◆ **Extrait du texte**
F comme fan!

Les parents consternés étaient assis face à monsieur H*rb**rt, l’instituteur de leur fils :

– Il faudrait qu’il lise, disait-il. Il est intelligent mais il n’apprend pas ses leçons. Et il ne lit pas.

Il le leur a encore bien répété quand ils ont pris congé de lui, croyant sans doute que si le goût de la lecture venait, celui des études suivrait :

– Il faudrait qu’il lise !

Qu’il lise, oui. Mais quoi ? La seule lecture qui intéresse cet enfant, c’est le résumé en quelques chiffres de la carrière des footballeurs de division 1 belge, dans ses albums Panini. Il est incollable sur leur taille, leur poids, le nombre de buts marqués et les divers clubs par lesquels ils sont passés.

◆ **Liste**
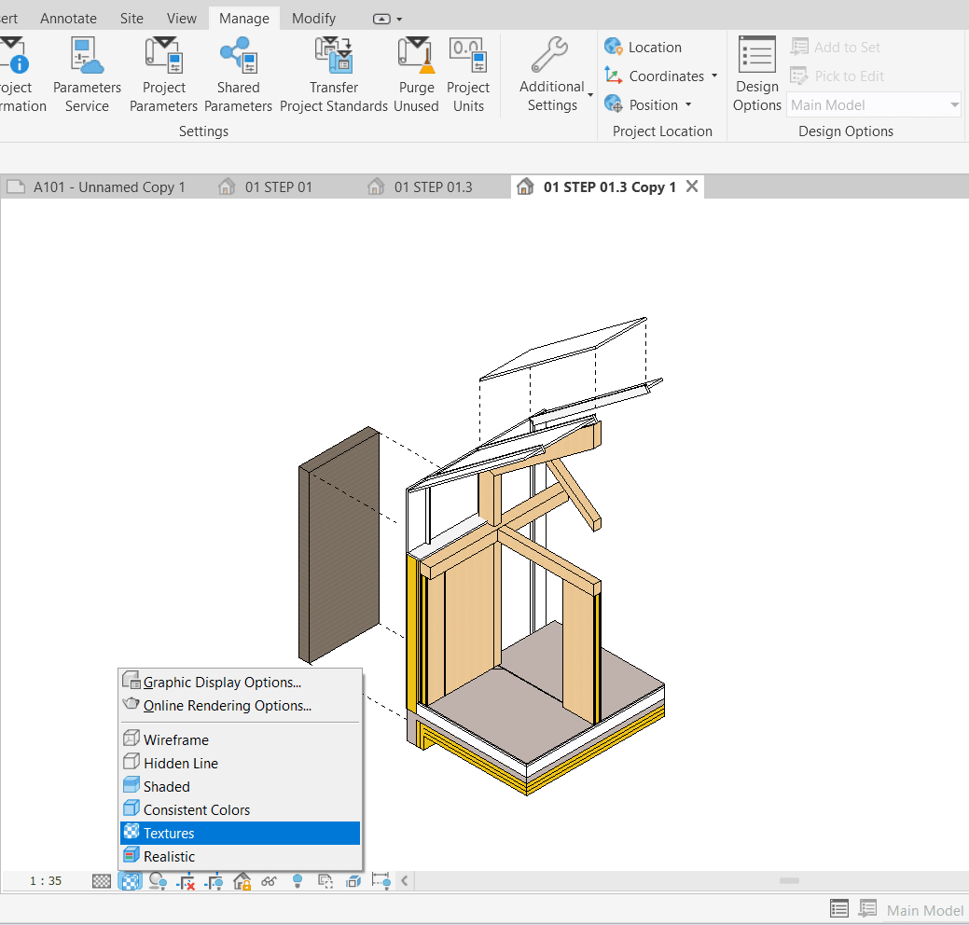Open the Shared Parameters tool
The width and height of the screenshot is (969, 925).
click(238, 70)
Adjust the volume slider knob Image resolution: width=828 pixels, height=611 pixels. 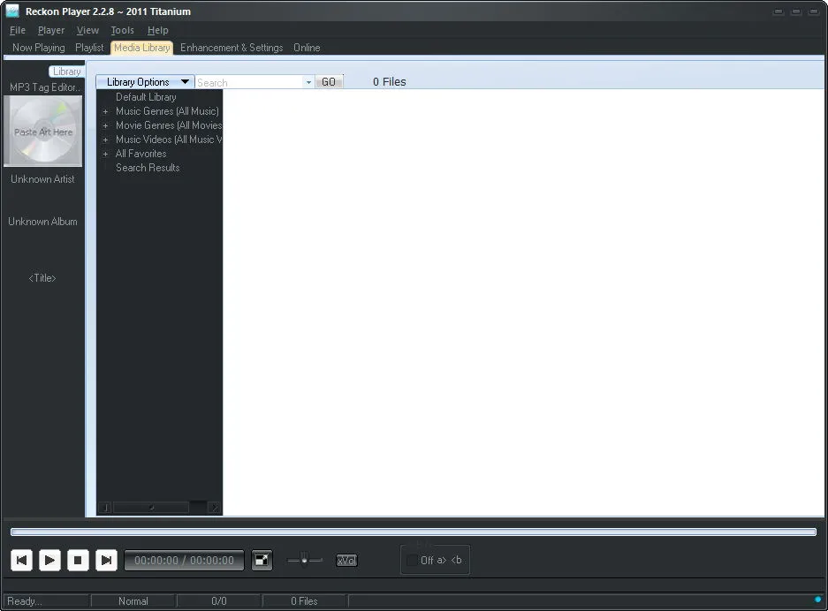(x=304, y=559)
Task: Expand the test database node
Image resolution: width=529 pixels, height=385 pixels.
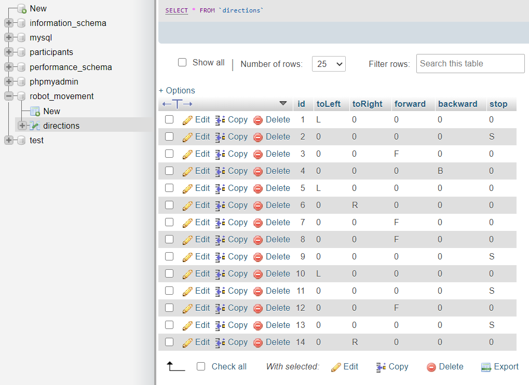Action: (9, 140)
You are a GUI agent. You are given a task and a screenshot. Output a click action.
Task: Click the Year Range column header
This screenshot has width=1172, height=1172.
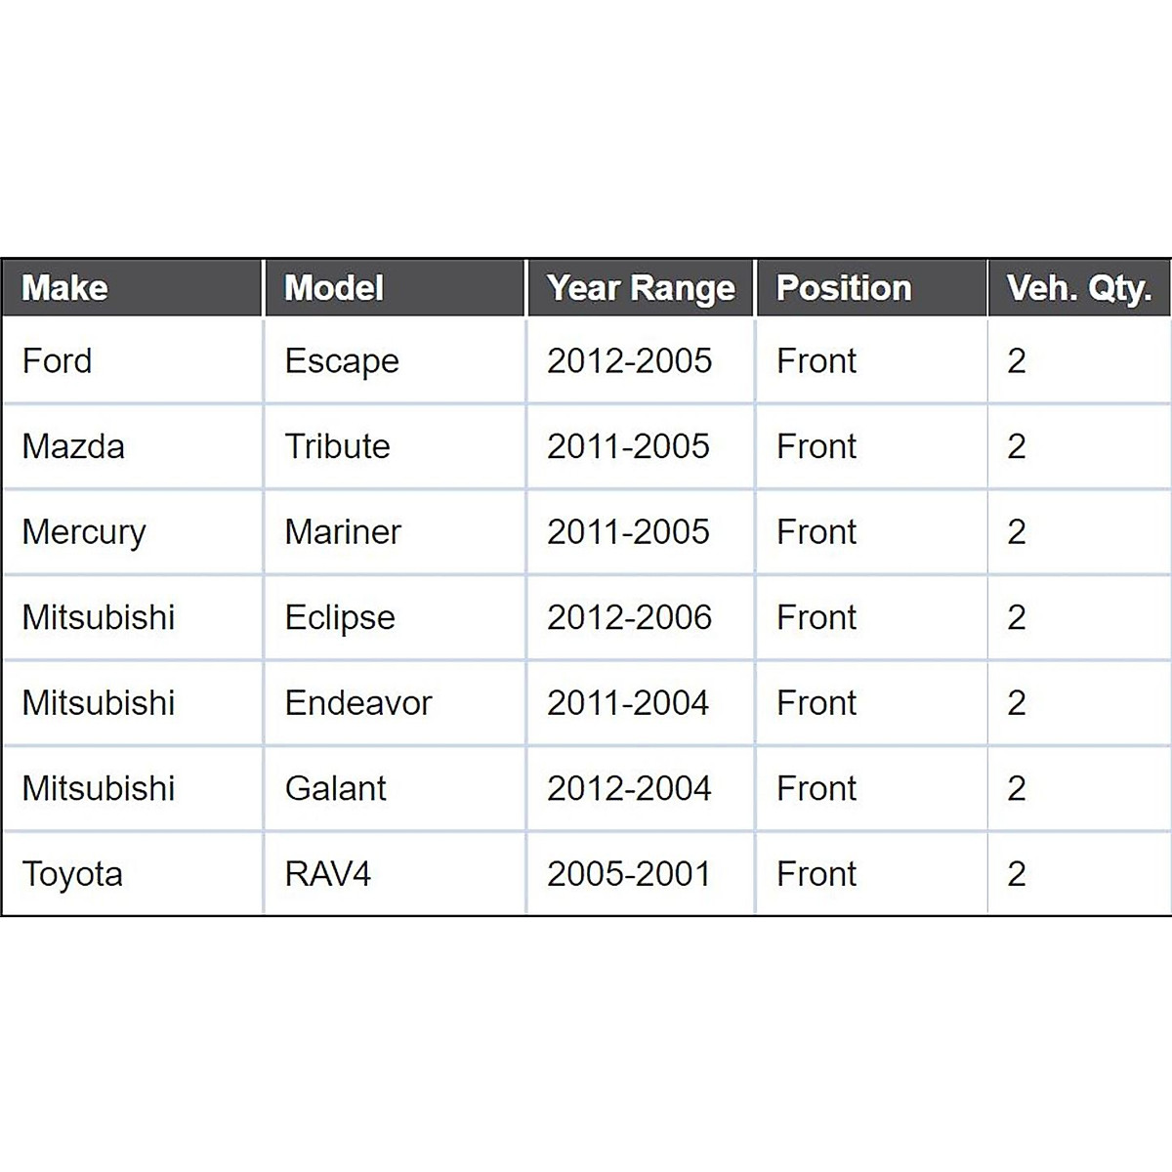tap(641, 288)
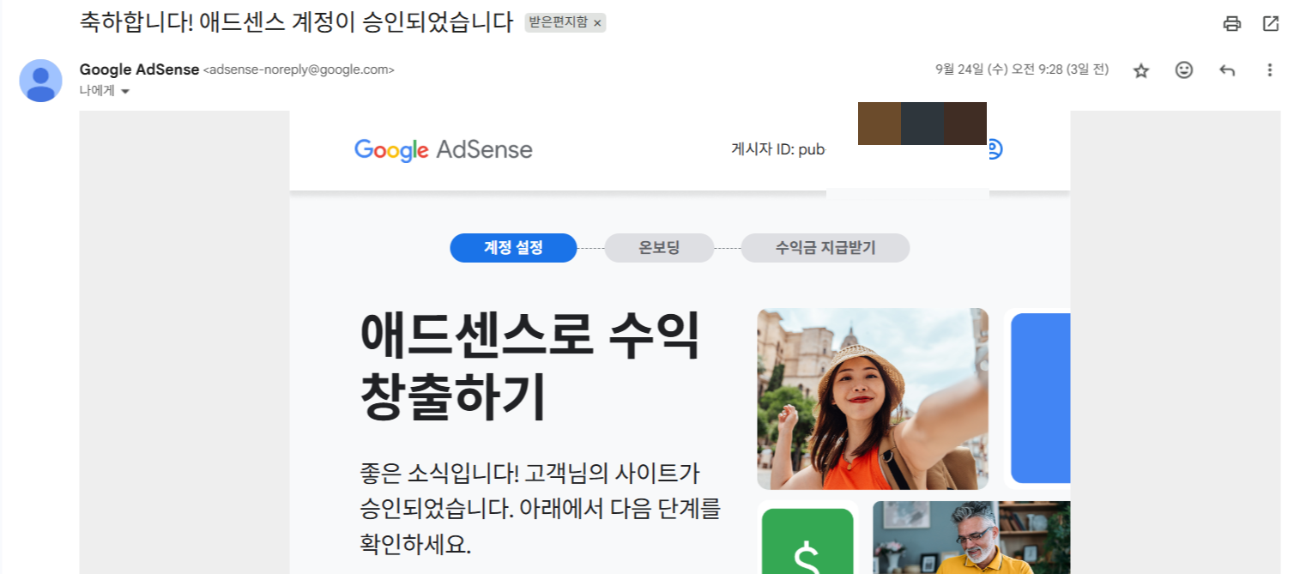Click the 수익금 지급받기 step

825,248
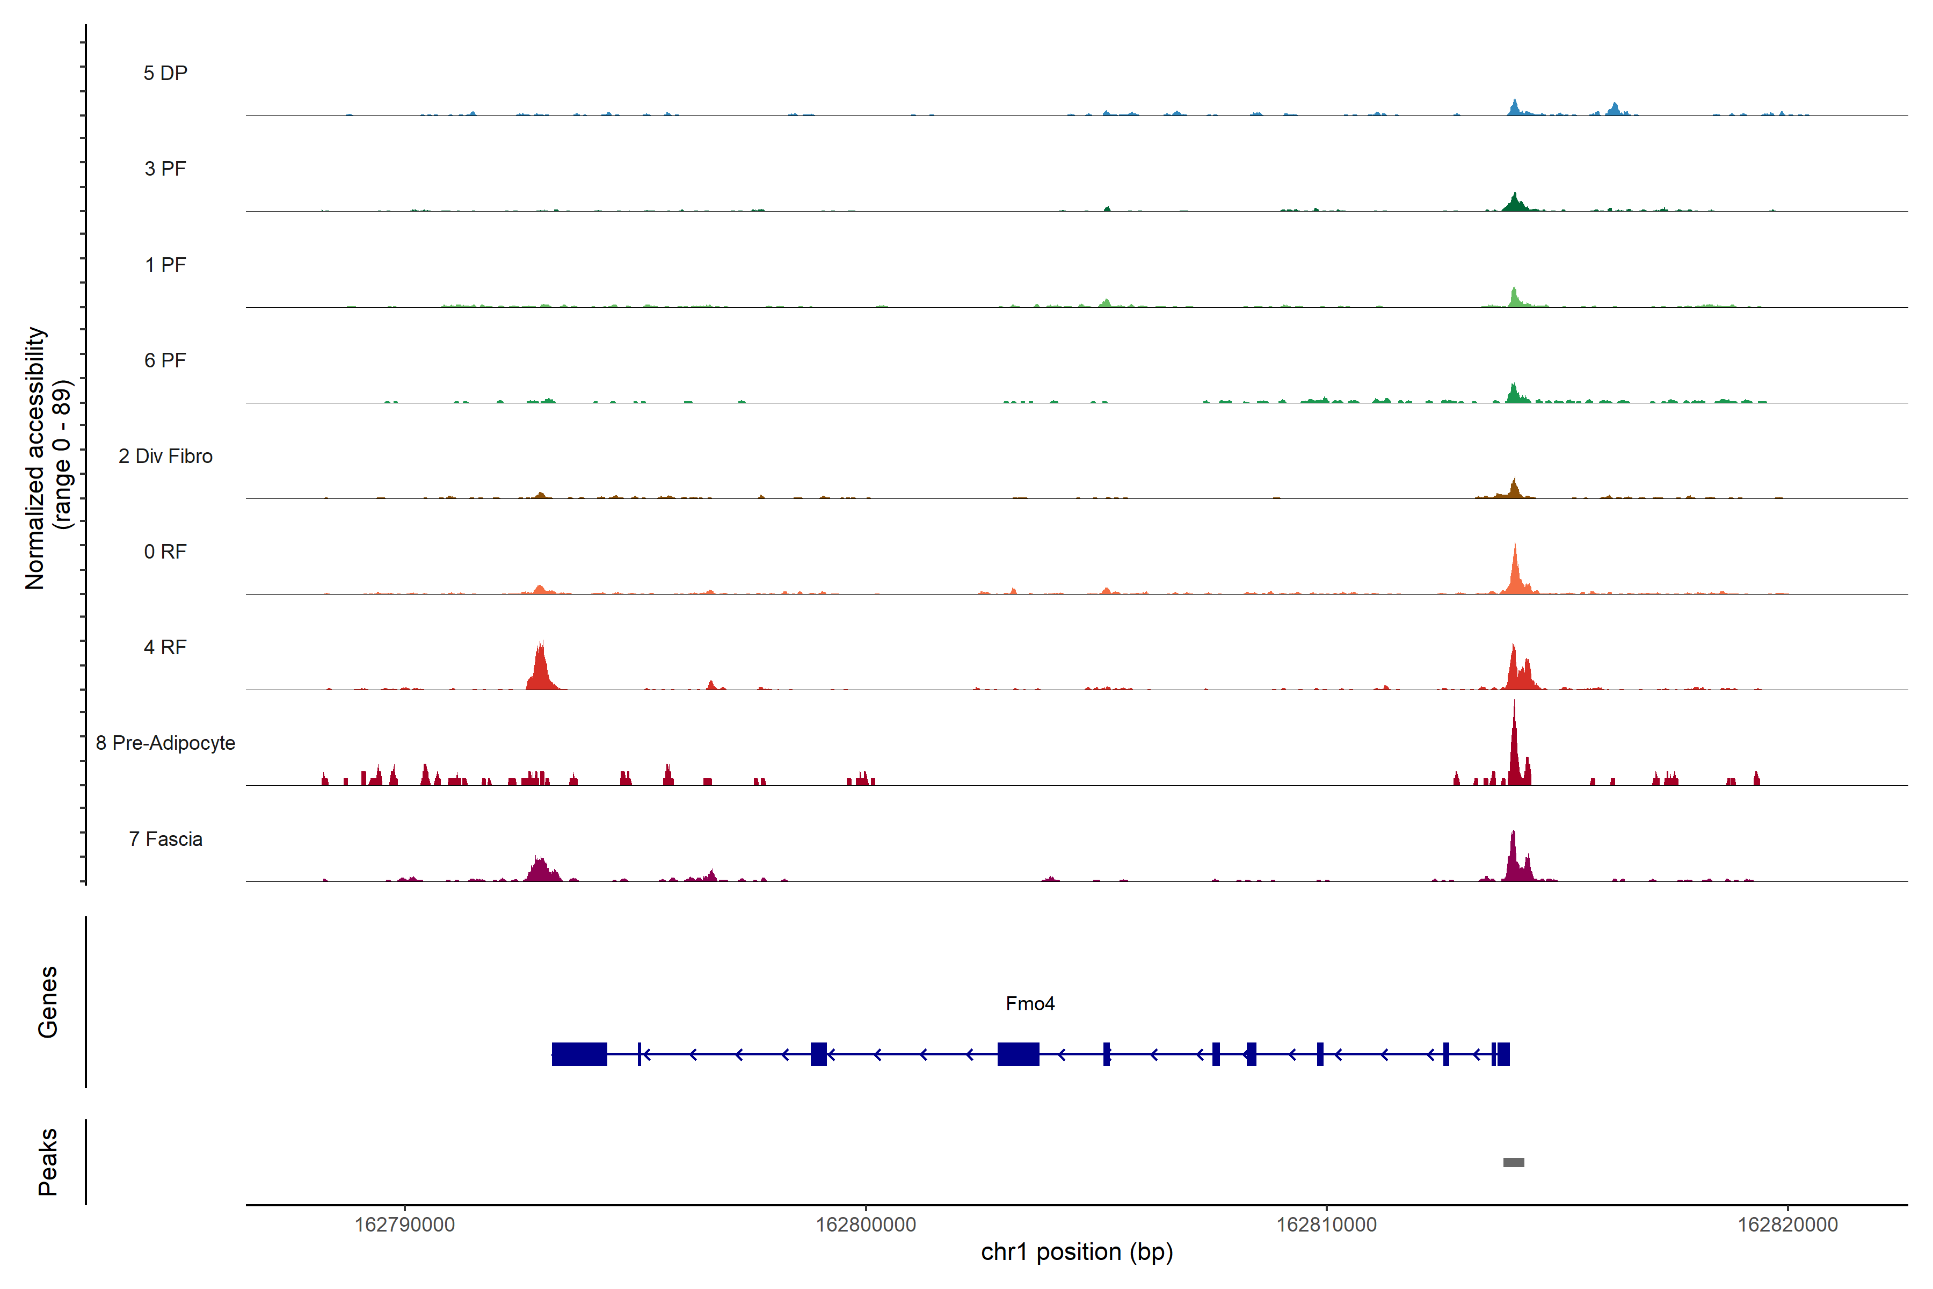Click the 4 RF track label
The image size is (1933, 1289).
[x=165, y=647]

◆ **Consigne**
Poursuivez, s'il vous plaît, le récit sur l'enfant qui ne lit que ses albums Panini en reprenant juste après sa dernière phrase.

◆ **Réponse**
Le père ayant grandi avec les albums de Tintin, la mère avec la Semaine de Suzette, c’est donc tout naturellement qu’ils ont fondé leurs espoirs dans la BD. Ils ont acheté une grande armoire laquée de jaune et elle s’est rapidement remplie de tout ce qu’il y avait sur le marché : Michel Vaillant, Gaston Lagaffe, Astérix et Obélix, Lucky Luke, Spirou et Fantasio, Boule et Bill, Tif et Tondu, Blake et Mortimer, Yoko Tsuno, Les Tuniques bleues, Benoît Brisefer, Blueberry, l’Agent 212, Achille Talon, Johan et Pirlouit, les Schtroumpfs, le Marsupilami (liste non exhaustive) et bien sûr le journal Pilote ainsi que tous les albums de Spirou et de Tintin.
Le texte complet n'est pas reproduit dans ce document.